Se conoce como dolor metafísico aquél que
experimenta el ser humano al tomar conciencia de su limitada condición,
asediada por las carencias (aunque tengas un chalet con cuatrocientos cuartos
de baño) y propensa al tedio, al hastío y a la insatisfacción (que no remedia
ni la farlopa de mejor calidad).
Este desdichado anhelo, acomete al
refugiado sirio, que escapa de los esbirros de Alá para venirse acá, o mejor, a
Alemania, y es experimentado por el millonario californiano que se baña en una
piscina privada olímpica cuando, al salir del agua, descorcha una botella de
Dom Pérignon Vintage, puesta a refrescar en un cubo de hielo.

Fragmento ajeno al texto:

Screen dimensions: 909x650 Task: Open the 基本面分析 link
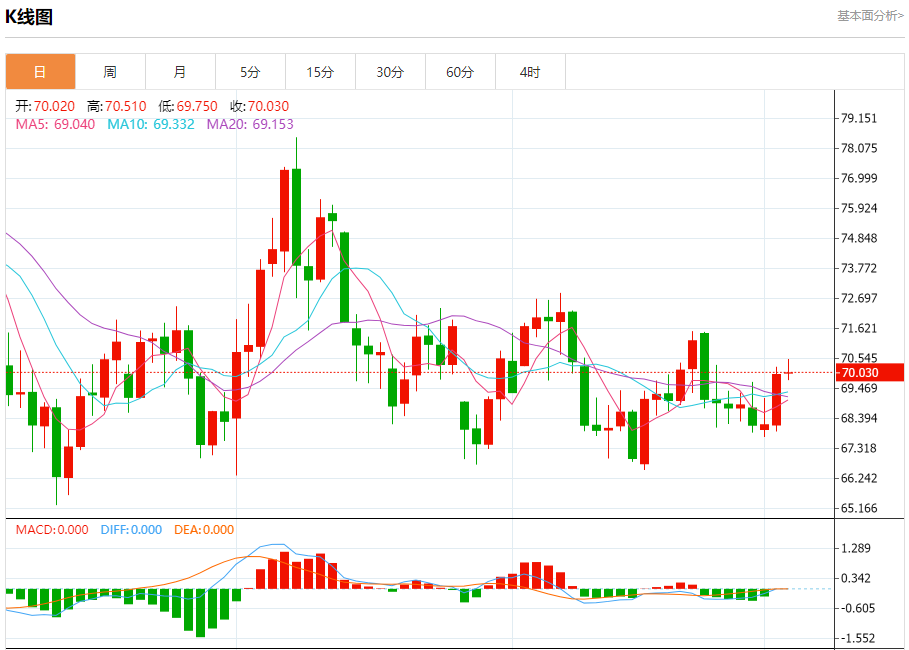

Es un dolor sin remedio: puedes vanamente
combatirlo, con la serena meditación o el más festivo de los aturdimientos, lo
que te dé mejor resultado. Se logra ahuyentar mínimamente unos instantes, en
los que permanece en los márgenes de la consciencia, como un ruido de fondo, y
luego regresa triunfante a exigir su tributo: la angustia.
Particularmente, soy más dado a la
contemplación. Y estos cielos de otoño me ofrecen un magnífico motivo, de ahí
que los comparta.
Mirando el cielo cambiante de algún
revuelto atardecer, consigo olvidar que, tras el espectáculo de luz y color que
brindan las nubes jugando al escondite con el sol, más allá, está el
inabarcable firmamento, el espacio ilimitado donde nada somos y nada
significamos.
Y más allá, más lejos de nuestro alcance,
el paraíso que, seamos serios, nadie debería habernos prometido. Dado que no soy
creyente, el paraíso me hace mucha gracia y evapora parte de mi angustia en una
leve hilaridad: noche tras noche, mil años con cada una de aquellas huríes que
me hayan sido destinadas, sin que ellas pierdan nunca su virginidad, vaya un
encargo a mis años…
O una eternidad viendo a dios, cara a
cara, si cuando aún iba a misa se me hacía una hora increíblemente larga… En
fin, confiemos en que, más allá del firmamento, la divina presencia que
contempla el fallido ensayo humano, decida que no vale la pena preservar
semejante especie y destine el paraíso a… sus fieles cigüeñas, por ejemplo. Y a
nosotros que nos deje sumidos en el embrutecimiento del bienestar terrenal,
para lo que bastaría con mejorar los programas de televisión y hacer más
eficaces los analgésicos usuales.
Estos dos párrafos anteriores, los
considero una oración personal, un padrenuestro en plan lerdo.